[Source data]
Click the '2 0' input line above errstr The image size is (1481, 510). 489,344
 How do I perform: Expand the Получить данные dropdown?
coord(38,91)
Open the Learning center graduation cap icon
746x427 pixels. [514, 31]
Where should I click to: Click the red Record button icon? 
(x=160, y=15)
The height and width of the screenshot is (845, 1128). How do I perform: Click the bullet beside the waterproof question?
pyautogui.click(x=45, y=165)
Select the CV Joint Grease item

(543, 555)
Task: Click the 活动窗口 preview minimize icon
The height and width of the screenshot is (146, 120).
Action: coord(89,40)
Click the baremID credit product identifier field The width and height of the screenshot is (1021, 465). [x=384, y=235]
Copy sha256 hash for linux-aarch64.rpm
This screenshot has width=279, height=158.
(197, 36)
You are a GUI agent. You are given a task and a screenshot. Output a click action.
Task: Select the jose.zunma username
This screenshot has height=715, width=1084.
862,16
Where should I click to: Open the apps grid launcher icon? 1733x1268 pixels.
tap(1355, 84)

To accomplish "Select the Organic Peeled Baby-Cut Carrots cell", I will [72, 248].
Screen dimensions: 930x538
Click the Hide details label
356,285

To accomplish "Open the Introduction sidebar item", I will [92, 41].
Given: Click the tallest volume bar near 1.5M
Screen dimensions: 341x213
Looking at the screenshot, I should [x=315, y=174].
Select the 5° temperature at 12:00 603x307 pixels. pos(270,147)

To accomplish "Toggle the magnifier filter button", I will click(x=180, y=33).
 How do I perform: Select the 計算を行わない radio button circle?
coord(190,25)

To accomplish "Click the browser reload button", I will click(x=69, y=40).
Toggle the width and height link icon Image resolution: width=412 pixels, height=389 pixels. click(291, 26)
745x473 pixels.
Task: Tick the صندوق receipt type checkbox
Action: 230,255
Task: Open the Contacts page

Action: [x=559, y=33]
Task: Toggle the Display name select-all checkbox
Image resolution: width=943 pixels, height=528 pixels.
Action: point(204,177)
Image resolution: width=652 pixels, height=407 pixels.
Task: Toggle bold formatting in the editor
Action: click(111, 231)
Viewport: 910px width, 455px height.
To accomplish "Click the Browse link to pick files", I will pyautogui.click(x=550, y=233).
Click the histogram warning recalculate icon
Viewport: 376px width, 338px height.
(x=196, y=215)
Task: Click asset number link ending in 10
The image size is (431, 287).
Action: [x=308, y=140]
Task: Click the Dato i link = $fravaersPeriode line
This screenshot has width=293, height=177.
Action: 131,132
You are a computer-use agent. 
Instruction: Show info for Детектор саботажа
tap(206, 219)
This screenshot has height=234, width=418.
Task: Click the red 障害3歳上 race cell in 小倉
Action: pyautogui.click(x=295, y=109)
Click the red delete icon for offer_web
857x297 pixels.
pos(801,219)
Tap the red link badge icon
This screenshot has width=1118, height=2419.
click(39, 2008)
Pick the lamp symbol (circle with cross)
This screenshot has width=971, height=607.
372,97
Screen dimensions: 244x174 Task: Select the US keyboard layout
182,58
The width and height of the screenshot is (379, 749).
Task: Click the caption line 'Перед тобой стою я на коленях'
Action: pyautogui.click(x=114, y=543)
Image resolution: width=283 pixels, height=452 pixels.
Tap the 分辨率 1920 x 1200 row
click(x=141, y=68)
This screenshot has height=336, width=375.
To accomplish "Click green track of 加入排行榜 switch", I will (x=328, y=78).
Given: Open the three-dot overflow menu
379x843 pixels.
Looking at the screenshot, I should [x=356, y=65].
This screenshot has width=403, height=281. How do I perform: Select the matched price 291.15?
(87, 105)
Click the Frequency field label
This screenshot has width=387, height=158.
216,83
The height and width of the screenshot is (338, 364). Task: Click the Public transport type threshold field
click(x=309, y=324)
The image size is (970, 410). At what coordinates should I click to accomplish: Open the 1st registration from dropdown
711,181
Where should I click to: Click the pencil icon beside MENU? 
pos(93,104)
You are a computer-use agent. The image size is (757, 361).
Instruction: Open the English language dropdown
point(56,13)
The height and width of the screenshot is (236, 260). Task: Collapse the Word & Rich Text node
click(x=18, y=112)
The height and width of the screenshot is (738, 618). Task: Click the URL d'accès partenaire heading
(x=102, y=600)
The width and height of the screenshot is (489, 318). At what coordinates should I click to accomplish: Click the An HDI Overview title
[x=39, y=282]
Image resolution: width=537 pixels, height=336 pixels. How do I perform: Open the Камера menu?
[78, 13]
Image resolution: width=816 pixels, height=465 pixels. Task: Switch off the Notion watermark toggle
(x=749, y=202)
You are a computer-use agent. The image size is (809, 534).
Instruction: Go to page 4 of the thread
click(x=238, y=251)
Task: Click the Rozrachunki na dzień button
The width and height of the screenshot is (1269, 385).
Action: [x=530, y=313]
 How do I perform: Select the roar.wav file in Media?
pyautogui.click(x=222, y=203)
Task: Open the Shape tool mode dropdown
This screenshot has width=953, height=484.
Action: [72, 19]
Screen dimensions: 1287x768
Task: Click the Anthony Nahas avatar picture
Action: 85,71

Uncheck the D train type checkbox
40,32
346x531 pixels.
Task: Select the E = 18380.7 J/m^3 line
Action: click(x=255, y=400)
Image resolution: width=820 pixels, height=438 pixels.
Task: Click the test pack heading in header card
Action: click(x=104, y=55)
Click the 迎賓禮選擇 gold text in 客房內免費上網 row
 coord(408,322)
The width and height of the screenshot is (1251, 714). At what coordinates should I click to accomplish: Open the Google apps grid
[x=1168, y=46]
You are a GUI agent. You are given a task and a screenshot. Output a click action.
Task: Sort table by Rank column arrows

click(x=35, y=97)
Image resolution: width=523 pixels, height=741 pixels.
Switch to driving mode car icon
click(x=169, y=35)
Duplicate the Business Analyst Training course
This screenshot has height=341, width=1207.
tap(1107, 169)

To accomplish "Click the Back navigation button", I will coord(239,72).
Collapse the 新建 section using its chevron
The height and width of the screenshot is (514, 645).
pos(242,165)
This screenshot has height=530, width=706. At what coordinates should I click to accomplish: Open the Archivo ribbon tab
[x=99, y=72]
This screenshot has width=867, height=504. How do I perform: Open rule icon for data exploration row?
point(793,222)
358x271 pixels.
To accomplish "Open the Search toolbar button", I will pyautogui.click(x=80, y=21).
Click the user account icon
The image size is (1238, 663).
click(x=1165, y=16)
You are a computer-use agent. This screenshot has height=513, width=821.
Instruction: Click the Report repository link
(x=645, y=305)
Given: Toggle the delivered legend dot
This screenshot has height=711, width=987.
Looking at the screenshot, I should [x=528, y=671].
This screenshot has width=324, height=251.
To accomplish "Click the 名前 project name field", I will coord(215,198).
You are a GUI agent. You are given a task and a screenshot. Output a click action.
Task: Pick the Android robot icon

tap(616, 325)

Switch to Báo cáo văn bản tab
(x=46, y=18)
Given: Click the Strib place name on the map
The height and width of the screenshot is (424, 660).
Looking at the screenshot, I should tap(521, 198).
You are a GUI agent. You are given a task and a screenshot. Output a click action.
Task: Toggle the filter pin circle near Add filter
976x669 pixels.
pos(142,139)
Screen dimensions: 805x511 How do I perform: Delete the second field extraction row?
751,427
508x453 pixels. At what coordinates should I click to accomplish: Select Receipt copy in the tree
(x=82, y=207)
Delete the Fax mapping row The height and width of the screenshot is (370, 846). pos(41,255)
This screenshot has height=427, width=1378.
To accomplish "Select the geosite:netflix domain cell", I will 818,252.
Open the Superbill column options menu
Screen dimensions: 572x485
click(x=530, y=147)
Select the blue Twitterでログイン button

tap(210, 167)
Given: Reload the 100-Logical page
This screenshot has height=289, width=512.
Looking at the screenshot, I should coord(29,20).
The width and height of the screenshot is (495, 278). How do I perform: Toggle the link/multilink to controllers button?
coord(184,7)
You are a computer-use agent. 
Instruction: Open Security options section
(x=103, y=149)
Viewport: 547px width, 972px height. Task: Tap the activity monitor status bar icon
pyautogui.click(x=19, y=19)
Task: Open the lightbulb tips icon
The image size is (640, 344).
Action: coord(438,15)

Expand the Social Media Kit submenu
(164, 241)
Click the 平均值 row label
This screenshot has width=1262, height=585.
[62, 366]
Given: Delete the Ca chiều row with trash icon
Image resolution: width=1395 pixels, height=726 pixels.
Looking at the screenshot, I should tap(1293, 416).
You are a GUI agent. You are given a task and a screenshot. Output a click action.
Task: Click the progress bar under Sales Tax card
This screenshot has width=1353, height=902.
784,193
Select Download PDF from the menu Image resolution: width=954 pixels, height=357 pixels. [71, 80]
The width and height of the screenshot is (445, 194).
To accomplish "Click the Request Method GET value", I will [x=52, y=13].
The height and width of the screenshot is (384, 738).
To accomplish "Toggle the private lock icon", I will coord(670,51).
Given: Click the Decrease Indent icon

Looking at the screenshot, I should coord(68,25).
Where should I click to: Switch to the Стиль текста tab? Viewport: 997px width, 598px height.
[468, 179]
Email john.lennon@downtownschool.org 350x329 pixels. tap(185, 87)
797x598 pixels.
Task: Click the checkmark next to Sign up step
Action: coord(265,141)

_TASK DIRECTIONS:_ Find every line in the records above that contains the word "near", and copy each one.

_SOLUTION TO THIS TASK:_
Given: Click the tallest volume bar near 1.5M
Task: Toggle the filter pin circle near Add filter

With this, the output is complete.